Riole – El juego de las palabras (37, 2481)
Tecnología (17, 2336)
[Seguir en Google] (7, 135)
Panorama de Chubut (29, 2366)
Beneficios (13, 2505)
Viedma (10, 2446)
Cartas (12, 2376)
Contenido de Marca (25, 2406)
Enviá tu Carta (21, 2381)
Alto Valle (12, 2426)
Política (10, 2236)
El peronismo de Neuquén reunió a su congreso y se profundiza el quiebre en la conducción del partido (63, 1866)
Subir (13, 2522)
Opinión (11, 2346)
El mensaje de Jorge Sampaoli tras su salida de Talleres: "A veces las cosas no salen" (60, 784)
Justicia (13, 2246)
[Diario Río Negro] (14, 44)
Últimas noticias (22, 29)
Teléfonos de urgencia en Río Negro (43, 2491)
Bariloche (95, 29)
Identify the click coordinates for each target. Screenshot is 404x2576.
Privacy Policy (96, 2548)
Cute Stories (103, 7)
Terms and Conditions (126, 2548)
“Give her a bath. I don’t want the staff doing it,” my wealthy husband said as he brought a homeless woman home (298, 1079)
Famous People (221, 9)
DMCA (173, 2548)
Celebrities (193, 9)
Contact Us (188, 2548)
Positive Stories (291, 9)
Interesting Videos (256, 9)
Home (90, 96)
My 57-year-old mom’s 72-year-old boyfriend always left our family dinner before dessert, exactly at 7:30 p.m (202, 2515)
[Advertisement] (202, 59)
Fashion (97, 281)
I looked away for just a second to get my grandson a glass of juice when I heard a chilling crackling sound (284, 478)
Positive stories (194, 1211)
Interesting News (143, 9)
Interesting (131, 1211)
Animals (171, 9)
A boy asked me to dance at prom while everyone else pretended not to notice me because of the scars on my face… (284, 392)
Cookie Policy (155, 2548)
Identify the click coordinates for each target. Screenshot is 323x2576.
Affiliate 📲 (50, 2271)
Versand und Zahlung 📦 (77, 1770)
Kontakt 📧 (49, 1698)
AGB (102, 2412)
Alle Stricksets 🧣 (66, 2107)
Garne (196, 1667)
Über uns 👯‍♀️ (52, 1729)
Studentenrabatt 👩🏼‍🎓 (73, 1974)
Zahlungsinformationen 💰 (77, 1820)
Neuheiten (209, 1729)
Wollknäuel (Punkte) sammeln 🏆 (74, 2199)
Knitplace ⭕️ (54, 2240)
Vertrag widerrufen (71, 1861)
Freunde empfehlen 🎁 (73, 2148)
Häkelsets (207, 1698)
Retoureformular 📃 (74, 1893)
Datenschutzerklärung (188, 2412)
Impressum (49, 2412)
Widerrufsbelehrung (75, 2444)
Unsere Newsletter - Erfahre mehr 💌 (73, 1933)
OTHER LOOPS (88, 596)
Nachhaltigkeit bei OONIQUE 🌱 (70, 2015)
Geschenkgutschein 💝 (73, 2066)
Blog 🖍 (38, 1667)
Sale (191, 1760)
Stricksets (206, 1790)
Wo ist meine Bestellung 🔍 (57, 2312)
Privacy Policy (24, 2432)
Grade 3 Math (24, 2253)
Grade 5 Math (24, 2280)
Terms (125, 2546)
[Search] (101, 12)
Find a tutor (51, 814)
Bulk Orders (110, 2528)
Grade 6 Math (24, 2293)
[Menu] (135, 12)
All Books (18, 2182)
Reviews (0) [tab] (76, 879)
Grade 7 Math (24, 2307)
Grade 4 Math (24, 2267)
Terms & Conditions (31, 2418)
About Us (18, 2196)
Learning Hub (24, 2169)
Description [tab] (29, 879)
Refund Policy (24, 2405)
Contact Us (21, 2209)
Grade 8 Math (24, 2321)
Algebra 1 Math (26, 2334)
|---|
Within the records above, determine how many lines contain the word "Screenshot". Respond with that number and no other text.

- **EXPECTED OUTPUT**
2